Vehicles travelling at unregulated speeds and killing wild animals, haphazard dumping of polythene and other forms of garbage and people alighting from vehicles to engage in illegal activities are some of the threats that have been identified
Threats identified by EFL
According to the research conducted by Environmental Foundation Limited (EFL), a non-profit public interest law group committed to securing Sri Lanka’s environmental rights, several threats have been identified. They include:
- Deforestation in the Kallaru (Marchchikaddi-Karadakkuli) Veppal and Villaththaikulam forest reserves for new human settlements in the guise of resettlement. There is evidence to show that the Forest Department recommended the release of 770 acres and a 650 acres land, but procedures were not followed for the releasing of these lands. Forest clearing is still underway in violation of the Forest Ordinance (FO). There is an illegal road across the Wilpattu National park that has violated the Fauna and Flora Protection Ordinance (FFPO). Soon after the war, two roads, cut through the park, were opened for public use. The coastal road has been abandoned. But the other road from Eluwankulam to Pukulum is used with no regulations imposed on the activities inside the park. Vehicles travelling at unregulated speeds and killing wild animals, haphazard dumping of polythene and other forms of garbage and people alighting from vehicles to engage in illegal activities are some of the threats that have been identified.

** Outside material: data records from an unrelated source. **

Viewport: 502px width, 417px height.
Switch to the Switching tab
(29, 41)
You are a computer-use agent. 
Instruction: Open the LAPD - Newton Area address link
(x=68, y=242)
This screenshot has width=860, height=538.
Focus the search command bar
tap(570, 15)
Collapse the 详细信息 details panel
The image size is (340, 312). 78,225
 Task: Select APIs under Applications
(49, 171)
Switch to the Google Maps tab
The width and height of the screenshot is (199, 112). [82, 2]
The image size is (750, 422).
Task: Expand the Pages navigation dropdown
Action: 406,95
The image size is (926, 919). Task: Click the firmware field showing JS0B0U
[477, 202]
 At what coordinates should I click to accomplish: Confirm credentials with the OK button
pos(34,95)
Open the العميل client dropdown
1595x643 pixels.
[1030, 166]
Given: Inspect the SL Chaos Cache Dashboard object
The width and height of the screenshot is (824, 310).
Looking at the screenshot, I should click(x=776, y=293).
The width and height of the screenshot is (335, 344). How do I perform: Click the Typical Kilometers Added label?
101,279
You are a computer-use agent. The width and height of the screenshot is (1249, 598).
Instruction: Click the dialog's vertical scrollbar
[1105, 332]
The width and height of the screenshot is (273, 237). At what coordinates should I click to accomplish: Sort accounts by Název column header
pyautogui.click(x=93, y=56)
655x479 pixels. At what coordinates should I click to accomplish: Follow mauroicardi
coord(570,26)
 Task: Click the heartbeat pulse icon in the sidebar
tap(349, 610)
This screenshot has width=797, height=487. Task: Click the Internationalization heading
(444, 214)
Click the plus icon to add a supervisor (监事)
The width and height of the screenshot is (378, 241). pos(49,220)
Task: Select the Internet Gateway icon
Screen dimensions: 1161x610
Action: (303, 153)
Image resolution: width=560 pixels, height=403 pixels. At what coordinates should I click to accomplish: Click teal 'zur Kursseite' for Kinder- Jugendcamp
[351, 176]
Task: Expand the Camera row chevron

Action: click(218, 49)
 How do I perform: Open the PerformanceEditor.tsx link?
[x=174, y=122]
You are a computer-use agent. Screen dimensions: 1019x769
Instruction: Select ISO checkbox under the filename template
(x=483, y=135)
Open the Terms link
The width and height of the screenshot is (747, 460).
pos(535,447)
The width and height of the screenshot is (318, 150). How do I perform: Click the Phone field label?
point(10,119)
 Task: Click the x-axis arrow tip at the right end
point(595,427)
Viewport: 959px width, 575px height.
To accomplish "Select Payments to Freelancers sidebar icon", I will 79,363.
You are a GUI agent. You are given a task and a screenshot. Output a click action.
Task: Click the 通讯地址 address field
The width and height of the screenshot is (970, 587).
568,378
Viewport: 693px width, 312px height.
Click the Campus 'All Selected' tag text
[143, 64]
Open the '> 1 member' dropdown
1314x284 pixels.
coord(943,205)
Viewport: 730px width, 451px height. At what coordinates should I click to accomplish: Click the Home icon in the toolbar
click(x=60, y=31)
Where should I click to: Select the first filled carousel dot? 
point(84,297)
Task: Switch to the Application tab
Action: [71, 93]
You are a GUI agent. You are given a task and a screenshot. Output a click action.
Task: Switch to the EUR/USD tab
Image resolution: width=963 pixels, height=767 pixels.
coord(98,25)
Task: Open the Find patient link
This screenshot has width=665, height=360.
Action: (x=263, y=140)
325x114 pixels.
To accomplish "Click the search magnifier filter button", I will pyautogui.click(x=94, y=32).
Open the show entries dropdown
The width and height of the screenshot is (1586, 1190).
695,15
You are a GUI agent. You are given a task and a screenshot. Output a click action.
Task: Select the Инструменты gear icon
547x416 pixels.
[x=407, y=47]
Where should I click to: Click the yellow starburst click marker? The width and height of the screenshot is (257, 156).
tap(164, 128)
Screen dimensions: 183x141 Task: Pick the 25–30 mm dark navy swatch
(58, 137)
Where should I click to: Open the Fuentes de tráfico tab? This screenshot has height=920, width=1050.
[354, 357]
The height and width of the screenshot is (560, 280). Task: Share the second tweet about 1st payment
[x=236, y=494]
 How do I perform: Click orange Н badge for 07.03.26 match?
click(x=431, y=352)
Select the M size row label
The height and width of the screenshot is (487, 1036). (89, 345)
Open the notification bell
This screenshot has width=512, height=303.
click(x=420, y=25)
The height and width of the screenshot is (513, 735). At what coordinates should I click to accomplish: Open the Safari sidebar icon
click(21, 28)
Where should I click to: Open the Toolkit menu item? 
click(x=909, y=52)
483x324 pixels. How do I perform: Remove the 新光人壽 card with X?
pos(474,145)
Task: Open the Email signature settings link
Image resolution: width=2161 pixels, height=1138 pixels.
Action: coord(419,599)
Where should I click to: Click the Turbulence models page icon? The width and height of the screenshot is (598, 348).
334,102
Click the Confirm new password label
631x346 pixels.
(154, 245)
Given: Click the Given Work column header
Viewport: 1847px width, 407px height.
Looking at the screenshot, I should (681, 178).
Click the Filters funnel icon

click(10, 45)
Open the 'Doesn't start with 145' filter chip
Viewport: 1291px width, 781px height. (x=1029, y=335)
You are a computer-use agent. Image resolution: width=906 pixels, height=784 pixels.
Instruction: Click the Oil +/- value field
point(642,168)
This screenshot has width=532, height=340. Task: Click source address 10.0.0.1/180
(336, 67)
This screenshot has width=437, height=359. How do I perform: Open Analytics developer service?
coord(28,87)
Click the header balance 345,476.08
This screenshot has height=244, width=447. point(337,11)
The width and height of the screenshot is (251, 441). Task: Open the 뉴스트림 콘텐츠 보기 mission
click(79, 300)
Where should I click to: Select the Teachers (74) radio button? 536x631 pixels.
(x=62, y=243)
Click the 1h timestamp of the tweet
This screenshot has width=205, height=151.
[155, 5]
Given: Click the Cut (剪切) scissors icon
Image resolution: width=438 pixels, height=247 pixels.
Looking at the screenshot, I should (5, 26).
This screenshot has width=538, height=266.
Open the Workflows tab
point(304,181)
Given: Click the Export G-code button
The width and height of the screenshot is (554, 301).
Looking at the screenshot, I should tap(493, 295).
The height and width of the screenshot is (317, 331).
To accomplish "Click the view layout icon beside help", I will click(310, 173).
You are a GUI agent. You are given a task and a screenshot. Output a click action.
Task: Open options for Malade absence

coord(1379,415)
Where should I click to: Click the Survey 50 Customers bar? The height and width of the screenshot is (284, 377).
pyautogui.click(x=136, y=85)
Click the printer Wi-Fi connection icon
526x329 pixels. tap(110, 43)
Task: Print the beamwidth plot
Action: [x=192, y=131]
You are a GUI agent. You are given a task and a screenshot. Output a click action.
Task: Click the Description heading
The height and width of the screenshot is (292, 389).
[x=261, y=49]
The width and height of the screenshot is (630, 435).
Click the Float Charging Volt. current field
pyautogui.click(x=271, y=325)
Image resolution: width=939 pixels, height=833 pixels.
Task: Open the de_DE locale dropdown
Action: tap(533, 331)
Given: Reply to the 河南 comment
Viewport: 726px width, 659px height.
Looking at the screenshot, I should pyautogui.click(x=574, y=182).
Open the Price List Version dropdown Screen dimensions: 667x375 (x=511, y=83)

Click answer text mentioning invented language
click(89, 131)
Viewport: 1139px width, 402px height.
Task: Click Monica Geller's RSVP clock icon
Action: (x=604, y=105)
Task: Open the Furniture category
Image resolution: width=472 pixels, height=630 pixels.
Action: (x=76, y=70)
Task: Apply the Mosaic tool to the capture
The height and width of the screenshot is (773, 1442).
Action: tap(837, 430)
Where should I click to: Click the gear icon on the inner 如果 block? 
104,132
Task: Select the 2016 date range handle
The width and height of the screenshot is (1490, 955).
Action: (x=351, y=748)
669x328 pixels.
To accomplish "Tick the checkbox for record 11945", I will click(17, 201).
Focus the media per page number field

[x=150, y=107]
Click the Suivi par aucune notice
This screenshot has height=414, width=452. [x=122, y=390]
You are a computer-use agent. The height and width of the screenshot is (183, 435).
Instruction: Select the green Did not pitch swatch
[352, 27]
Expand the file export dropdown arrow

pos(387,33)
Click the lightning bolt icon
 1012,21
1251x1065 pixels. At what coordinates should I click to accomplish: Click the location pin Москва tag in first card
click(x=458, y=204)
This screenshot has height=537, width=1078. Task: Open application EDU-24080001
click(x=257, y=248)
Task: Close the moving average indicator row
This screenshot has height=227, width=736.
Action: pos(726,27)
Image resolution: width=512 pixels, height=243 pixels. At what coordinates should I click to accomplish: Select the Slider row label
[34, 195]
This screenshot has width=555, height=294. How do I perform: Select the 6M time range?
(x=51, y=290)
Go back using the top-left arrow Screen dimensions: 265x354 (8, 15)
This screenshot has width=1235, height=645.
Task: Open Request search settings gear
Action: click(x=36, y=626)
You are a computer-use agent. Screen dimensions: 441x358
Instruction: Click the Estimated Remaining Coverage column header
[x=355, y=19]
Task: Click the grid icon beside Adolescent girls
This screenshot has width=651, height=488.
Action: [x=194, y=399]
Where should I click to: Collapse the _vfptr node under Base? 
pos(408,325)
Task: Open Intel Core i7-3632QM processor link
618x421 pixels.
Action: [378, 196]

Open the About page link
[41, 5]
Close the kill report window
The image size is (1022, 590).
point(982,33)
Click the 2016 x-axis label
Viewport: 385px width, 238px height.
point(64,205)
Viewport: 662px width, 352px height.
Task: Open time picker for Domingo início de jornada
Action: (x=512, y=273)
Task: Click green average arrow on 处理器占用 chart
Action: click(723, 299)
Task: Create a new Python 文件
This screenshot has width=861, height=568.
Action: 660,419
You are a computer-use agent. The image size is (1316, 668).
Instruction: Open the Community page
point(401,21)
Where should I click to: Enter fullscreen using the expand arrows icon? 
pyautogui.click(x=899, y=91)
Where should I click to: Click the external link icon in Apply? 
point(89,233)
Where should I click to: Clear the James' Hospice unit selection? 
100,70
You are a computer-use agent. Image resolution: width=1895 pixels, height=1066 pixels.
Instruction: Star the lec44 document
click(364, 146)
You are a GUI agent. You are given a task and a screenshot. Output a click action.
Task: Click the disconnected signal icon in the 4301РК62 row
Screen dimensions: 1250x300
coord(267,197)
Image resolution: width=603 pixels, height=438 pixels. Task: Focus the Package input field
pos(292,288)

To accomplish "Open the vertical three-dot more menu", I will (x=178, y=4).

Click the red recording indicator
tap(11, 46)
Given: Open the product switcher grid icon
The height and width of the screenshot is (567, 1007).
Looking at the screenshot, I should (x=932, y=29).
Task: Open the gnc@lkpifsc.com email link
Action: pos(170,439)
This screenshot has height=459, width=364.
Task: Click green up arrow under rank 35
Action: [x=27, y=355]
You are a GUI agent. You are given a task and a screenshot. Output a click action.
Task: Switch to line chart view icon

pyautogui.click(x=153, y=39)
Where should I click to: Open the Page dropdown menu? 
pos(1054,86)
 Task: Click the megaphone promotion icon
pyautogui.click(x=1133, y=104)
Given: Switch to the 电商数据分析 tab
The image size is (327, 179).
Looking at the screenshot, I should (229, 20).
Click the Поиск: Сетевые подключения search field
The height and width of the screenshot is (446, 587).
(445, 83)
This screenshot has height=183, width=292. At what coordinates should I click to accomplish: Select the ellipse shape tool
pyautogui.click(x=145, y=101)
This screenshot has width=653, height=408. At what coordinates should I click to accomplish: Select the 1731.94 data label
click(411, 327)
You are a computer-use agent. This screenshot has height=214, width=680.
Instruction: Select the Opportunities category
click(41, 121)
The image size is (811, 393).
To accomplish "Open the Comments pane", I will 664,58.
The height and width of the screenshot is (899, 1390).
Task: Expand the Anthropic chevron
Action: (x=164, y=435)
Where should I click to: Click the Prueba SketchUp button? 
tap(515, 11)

- The Pallekhandal Church is located within the Wilpattu National Park. Claiming customary rights and traditional use, the catholic church is said to have expanded its operations; enhancing both its physical structures and activities. The rules and regulations that govern national parks are flouted.
- A Private farm has encroached into the Tabbowa Sanctuary and Weerakkodicholai Forest Reserve in the Eluwankulam area. Despite the illegal encroachments that took place in the early and mid-2000s, the Government has handed over 175 acres of forest land from the sanctuary and forest reserve to the Private farming project without adhering to a proper procedure. The land has been handed over violating the FFPO and the FO. Prior to this latest land violation, employees of its parent company had allegedly cleared 35 acres from these reserves and from the Raalmaduwa - Achchimale archaeological reserve to carry out a pilot project for fruit cultivation.
- Unregulated tourism activities are taking place in the Gangewadiya area, Kala Oya, in the buffer zone of Wilpattu National Park, with construction taking place along the river reservation. Some of these operations are being carried out with the patronage of the local Governmental authorities.
- Plans are being drawn to issue permits for permanent structures/houses in the Pookulam fishing village within the WNP.
- Marine resources including the bar reef and species like dugongs are exposed to destruction or local extinction due to unregulated activities. Most of the Bar Reef sanctuary is ‘dead’ and unless urgent measures are taken, Sri Lanka’s largest marine reserve will be lost.
There is evidence to show that the Forest Department recommended the release of 770 acres and a 650 acres land, but procedures were not followed for the releasing of these lands.
No deeds for houses
The learned that many houses have already been built within two kilometres of the buffer zone at the Wilpattu National Park. In his comments, Chamath Lakshman, Park Warden at the National Park said that the houses have been built within the Kallara Forest Reserve. Although people have settled in these houses they do not possess deeds. “Some of the houses are yet to be given away to the people, but right now most of them (houses) look as if they have been abandoned altogether,”he said.